Blanche Evans is a writer/editor and CEO of evansEmedia. Formerly, she was a senior editor with Realty Times, where she was named by REALTOR® Magazine as one of the most influential people in the real estate industry.
Appraisal Discrepancies: What You Need to Know
Step in to find out how the bank appraised a property so that you can help buyers avoid a costly mistake.
February 1, 2007
Like in many parts of the country, real estate values are appreciating modestly in the Kansas City area, says appraiser Thomas Linsin, of Linsin & Associates real estate valuation firm in Leawood, Kan. On the whole, values are higher than they were last year at this time, he says.
Yet, some home owners are discovering that new appraisals on homes they purchased in the last few years are lower than when they bought the property. In other words, their homes are less valuable and are ineligible for equity loans.
What gives? Could this be an appraisal problem?
Linsin has noticed that discrepancies tend to occur on homes that were originally appraised using a computerized method known as AVM, or automated valuation model. AVMs are a quick way to satisfy a lender's requirement that a home's purchase price meets the appraisal price, but they have a long way to go to meet the more exacting standards of the walk-through inspection, Linsin says.
After all, a human appraiser can eyeball a roof and see if it needs replacing, or count the number of spaces for cars in the garage. An AVM, however, simply calculates the normal range for the neighborhood. Therefore, AVMs and walk-in appraisals can be thousands of dollars apart.
"[AVMs] are good for certain situations," Linsin says. "But they shouldn't be used for primary mortgages because that doesn't protect the buyer as well."
Different Methods, Different Results
Banks often use several grades of appraisals, with the least expensive and quickest being the AVM at around $30. Banks purchase AVMs from other companies, such as First American, to use in appraising real estate, seldom passing this fee on to the buyer.
The next step can be to involve a human appraiser, who's least expensive approach is to sift through comparables and courthouse data to determine a "desktop" market value. A more involved appraisal would be a "drive-by" appraisal, in which the appraiser takes into account the condition of the exterior of the property. And more involved yet: a walk-in appraisal, which allows the appraiser to see the condition of the interior of the home. A walk-in appraisal can be upwards of $350, which is always charged to the buyer.

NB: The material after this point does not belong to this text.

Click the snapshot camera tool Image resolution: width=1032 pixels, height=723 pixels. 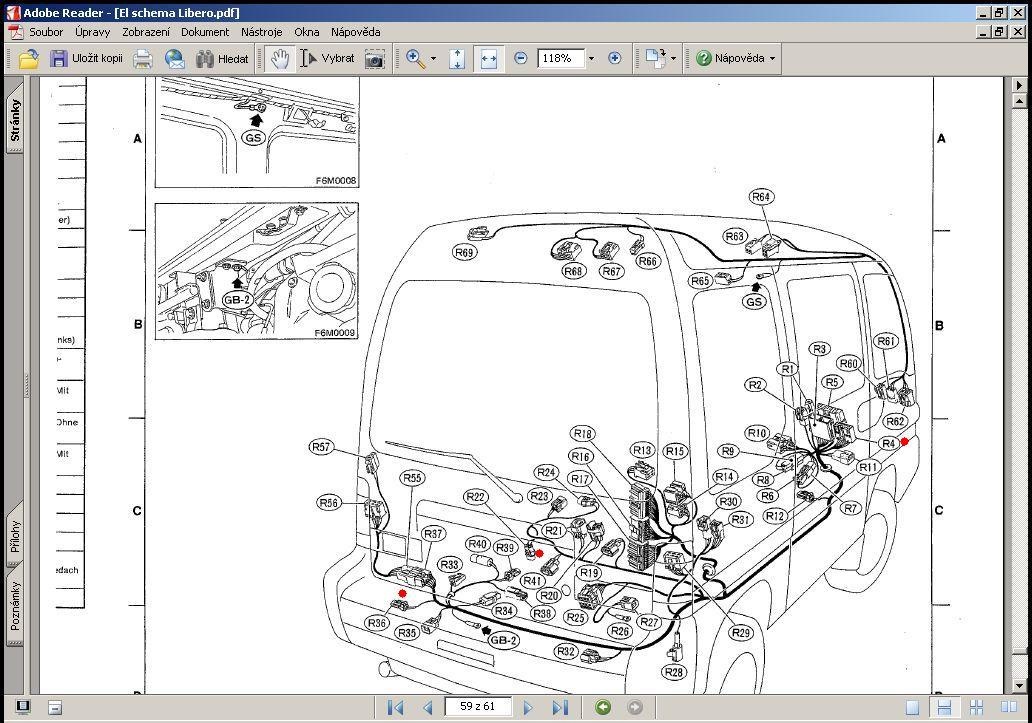click(x=374, y=59)
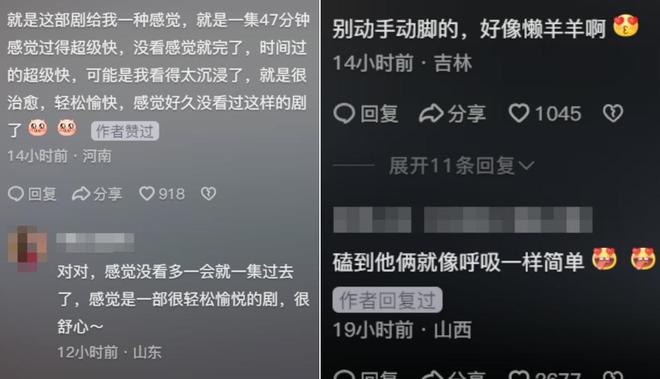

So, if the results tend to be less accurate with an AVM, why would a bank use one, especially when a buyer may be willing to pay for a more complete appraisal? Because the property value from an AVM is usually good enough to fit the bank’s needs, Linsin says.

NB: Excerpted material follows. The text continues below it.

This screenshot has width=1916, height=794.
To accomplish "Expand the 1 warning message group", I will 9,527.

However, a too-high valuation can cause big headaches for buyers. Not only will they pay too much for a home, but when they return in a couple of years to get an equity loan, they could be blasted with a lower valuation via a walk-in appraisal.
A Problem for Buyer’s Agents
Linsin views AVMs as a problem for buyers and buyer's agents, who represent the buyer in a transaction and are paid to look out for their clients’ best interest. To be safe, tell buyers they should never assume the bank will complete a full walk-in appraisal before making a loan.
“The bank is mostly interested in lending money to qualified buyers — with the buyer's investment being a secondary concern," Linsin says.
Find out for your next buyer how the bank plans to appraise the property and encourage your client to request a walk-in appraisal. Also, make sure that the appraiser has experience in the neighborhood, which will help ensure your buyer gets a fair price.